In den Jahren 1996 bis 2000 und 2002 hat der damalige Landesvorsitzende der FDP in Nordrhein‑Westfalen, Jürgen W. Möllemann, Bargeld in beträchtlicher Höhe persönlich an den damaligen Landesschatzmeister und späteren Landesgeschäftsführer übergeben. Die Gelder wurden „gestückelt“, unter falschen Spendernamen auf Konten des Landesverbandes eingezahlt und entsprechend verbucht.

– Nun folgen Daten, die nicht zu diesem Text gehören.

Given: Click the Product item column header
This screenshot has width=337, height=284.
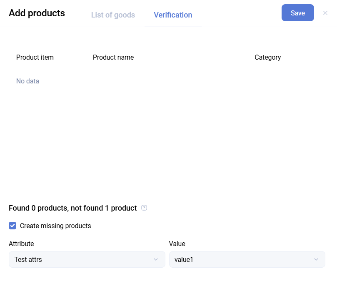Looking at the screenshot, I should 35,58.
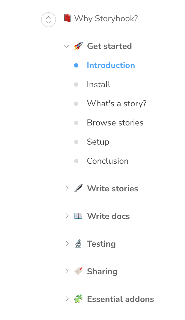This screenshot has height=320, width=185.
Task: Open the Browse stories page
Action: pos(115,123)
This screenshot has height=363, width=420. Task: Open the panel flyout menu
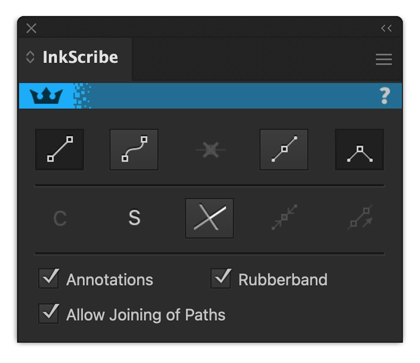[x=383, y=60]
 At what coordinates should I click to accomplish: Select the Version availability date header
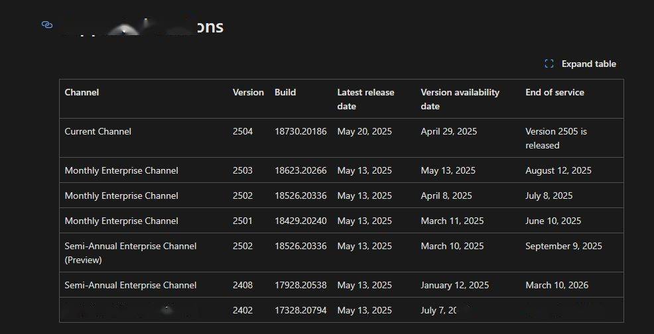click(x=460, y=99)
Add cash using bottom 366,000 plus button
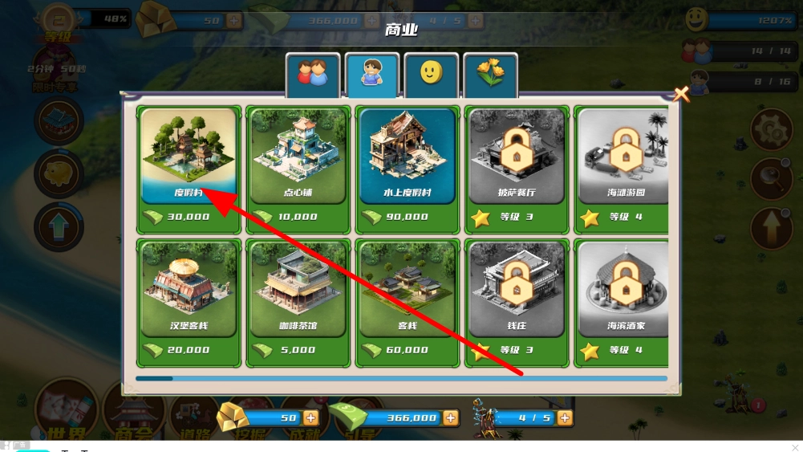The height and width of the screenshot is (452, 803). (451, 417)
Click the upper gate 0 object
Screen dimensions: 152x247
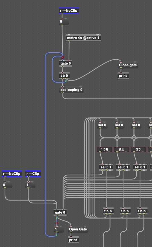tap(66, 63)
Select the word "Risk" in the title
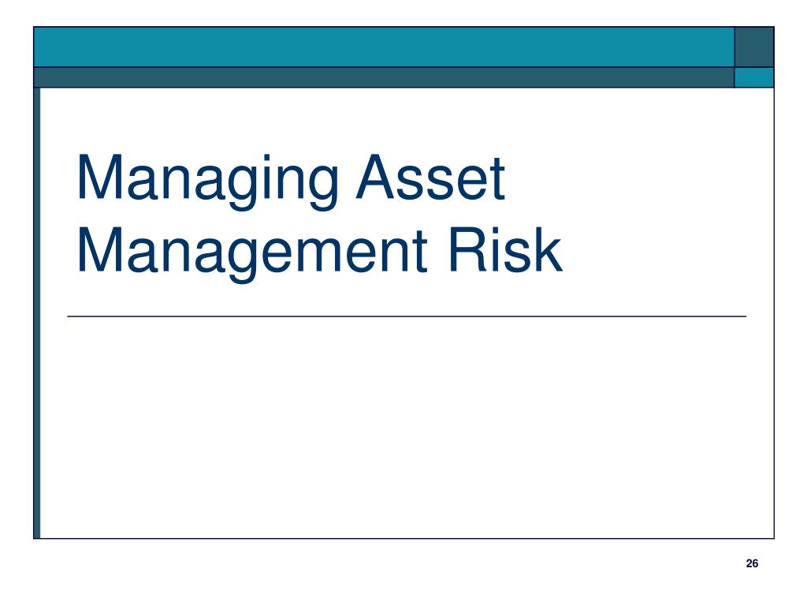807x606 pixels. pyautogui.click(x=505, y=249)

Verstöße gegen ein Spendenannahmeverbot
Diese Spendenvorgänge sind jeweils als Verstöße gegen das parteienrechtliche Verbot zu bewerten, Spenden anzunehmen, wenn ihre wahre Herkunft nicht feststellbar ist. Das exklusive Wissen des Landesschatzmeisters beziehungsweise Landesgeschäftsführers der Partei über die Identität des Spenders ändert nichts daran, dass diese der Öffentlichkeit und dem übrigen Landesvorstand verborgen blieb. Damit wurde gegen ein Spendenannahmeverbot des Parteiengesetzes verstoßen, das der Umsetzung des verfassungsrechtlichen Transparenzgebots dient.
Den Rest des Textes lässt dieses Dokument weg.